## Problem to solve
Pictures in the entries below are excluded; copy only the lines from the one containing "Share the post using the share icon" to the one containing "Task: Click the curved reply arrow icon", both included.

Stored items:
++++++++

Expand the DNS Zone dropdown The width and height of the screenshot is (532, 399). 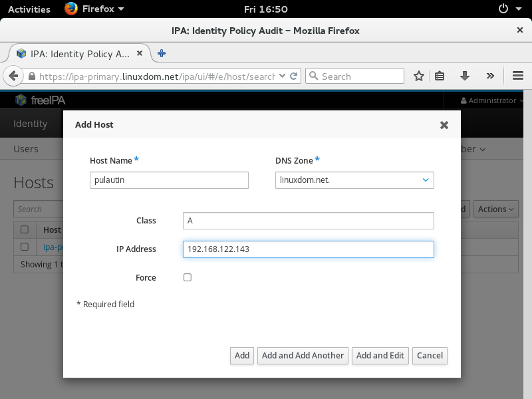point(426,180)
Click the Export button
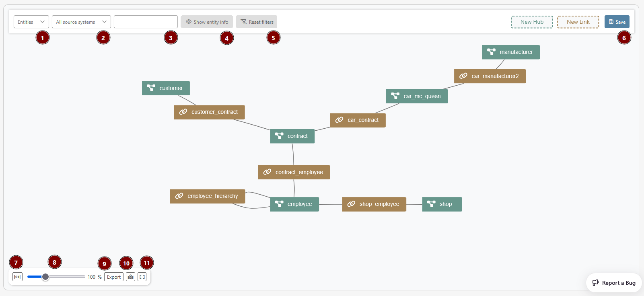The image size is (644, 296). 114,277
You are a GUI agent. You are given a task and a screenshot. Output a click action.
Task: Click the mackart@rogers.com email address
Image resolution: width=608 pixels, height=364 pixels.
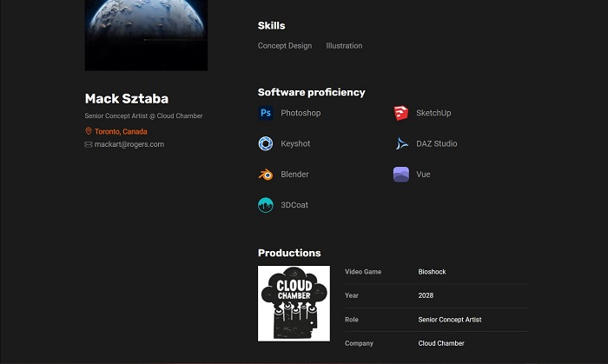(x=129, y=144)
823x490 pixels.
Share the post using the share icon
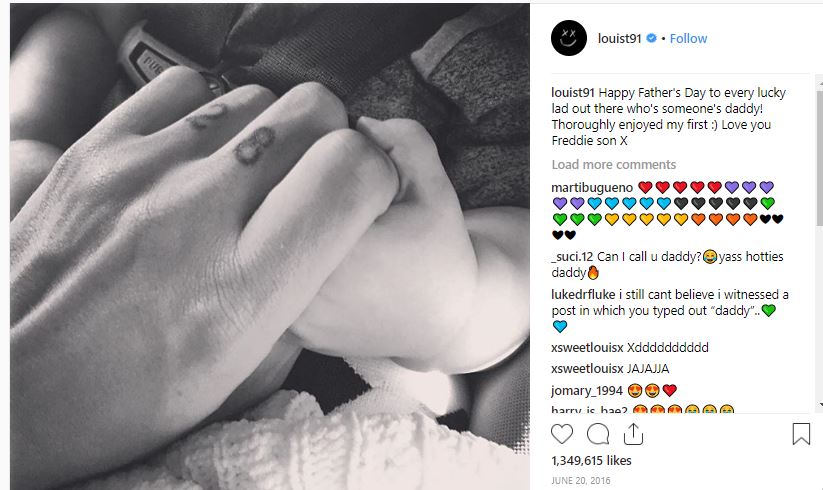click(634, 434)

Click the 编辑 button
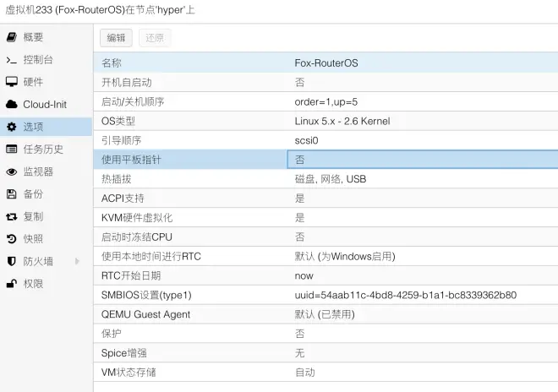click(x=116, y=38)
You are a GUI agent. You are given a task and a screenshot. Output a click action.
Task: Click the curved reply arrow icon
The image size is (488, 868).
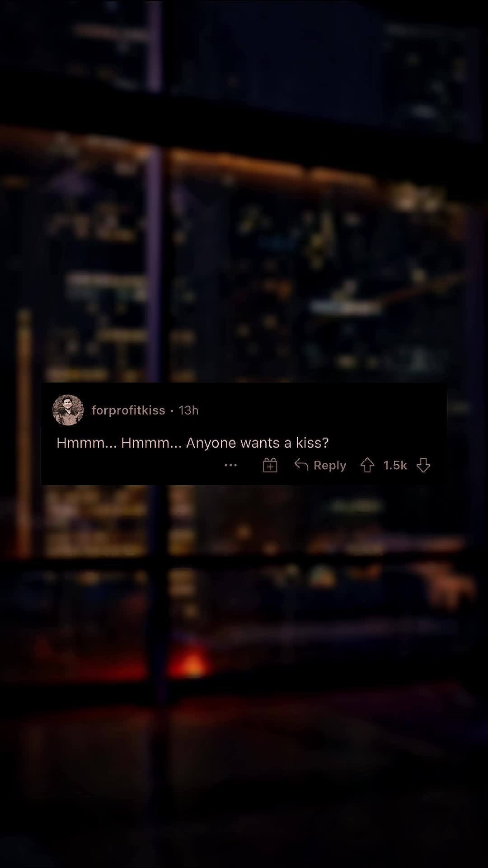301,464
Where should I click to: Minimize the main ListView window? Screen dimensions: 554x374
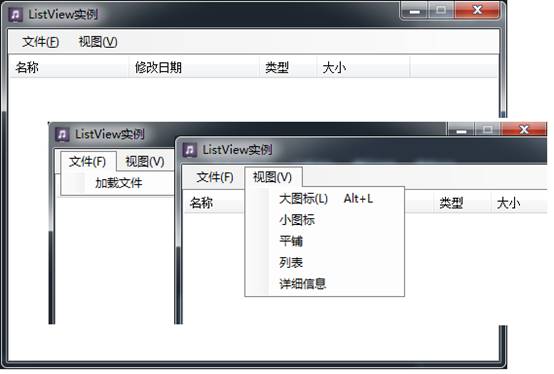click(x=415, y=11)
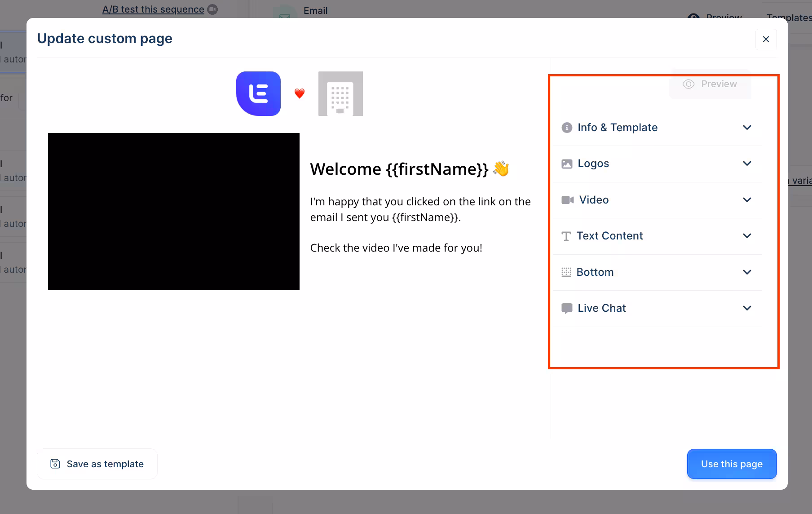Image resolution: width=812 pixels, height=514 pixels.
Task: Save the page as a template
Action: [x=97, y=464]
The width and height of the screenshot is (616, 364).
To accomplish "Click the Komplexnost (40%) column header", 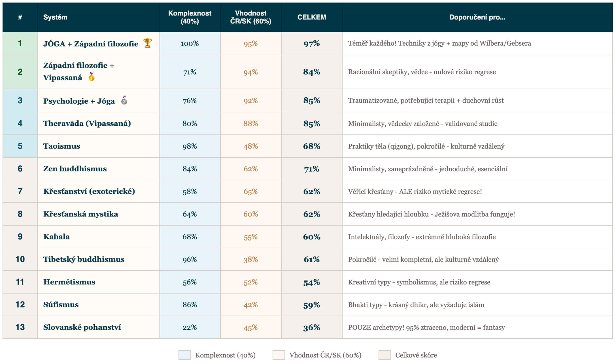I will click(190, 17).
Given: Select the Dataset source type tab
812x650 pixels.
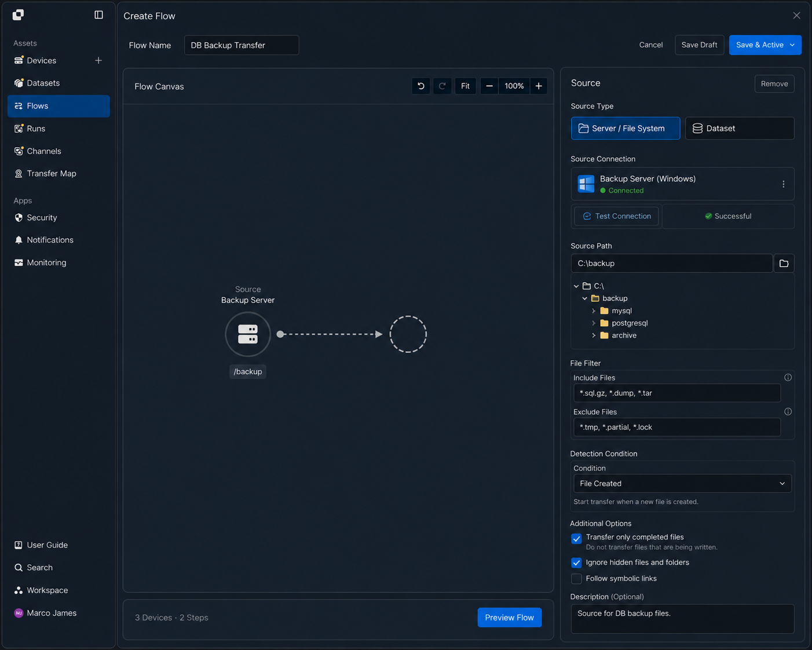Looking at the screenshot, I should pos(740,128).
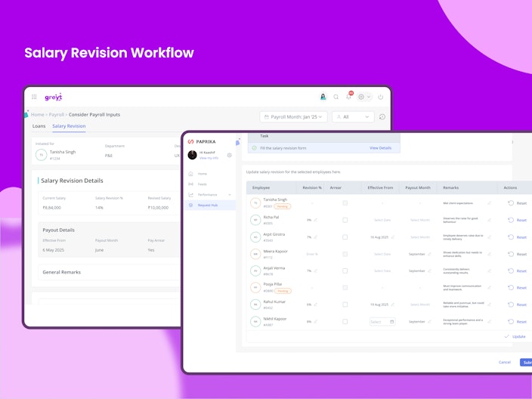532x399 pixels.
Task: Click the history refresh icon beside All filter
Action: 382,116
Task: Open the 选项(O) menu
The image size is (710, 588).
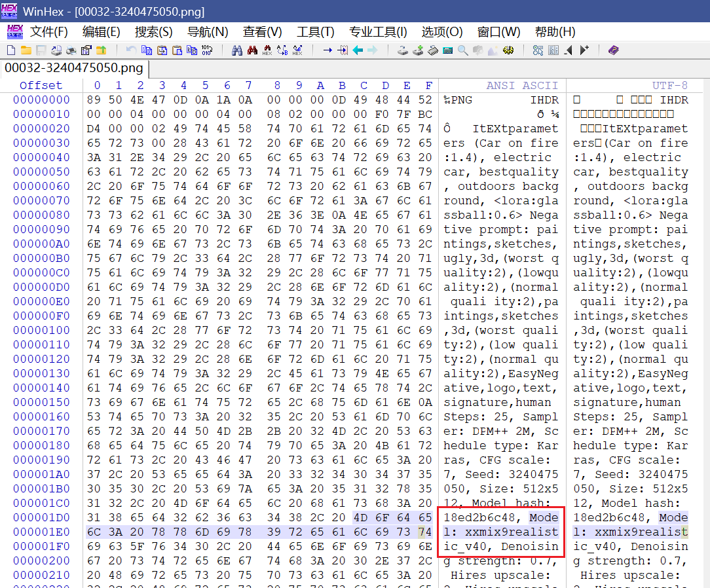Action: [x=442, y=32]
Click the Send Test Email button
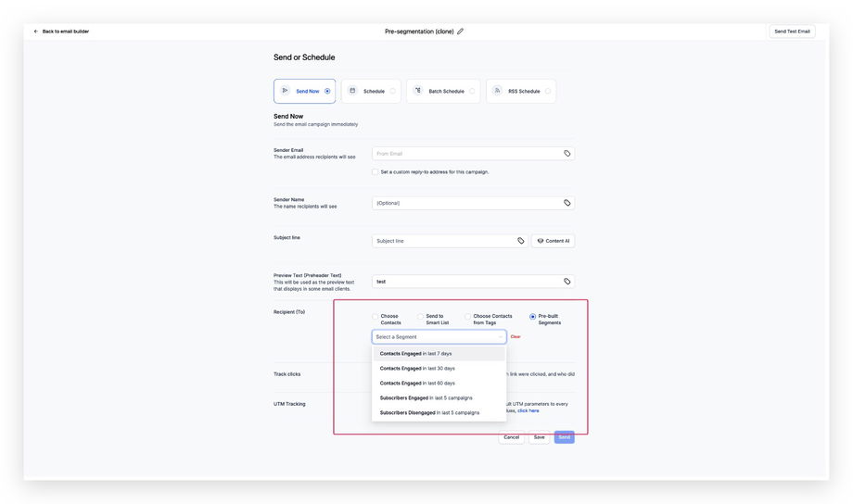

++++++++

## Response box
Share the post using the share icon
click(634, 434)

Click the 编辑 button
click(x=116, y=38)
You are a GUI agent. You are given a task and a screenshot. Output a click action.
Task: Click the curved reply arrow icon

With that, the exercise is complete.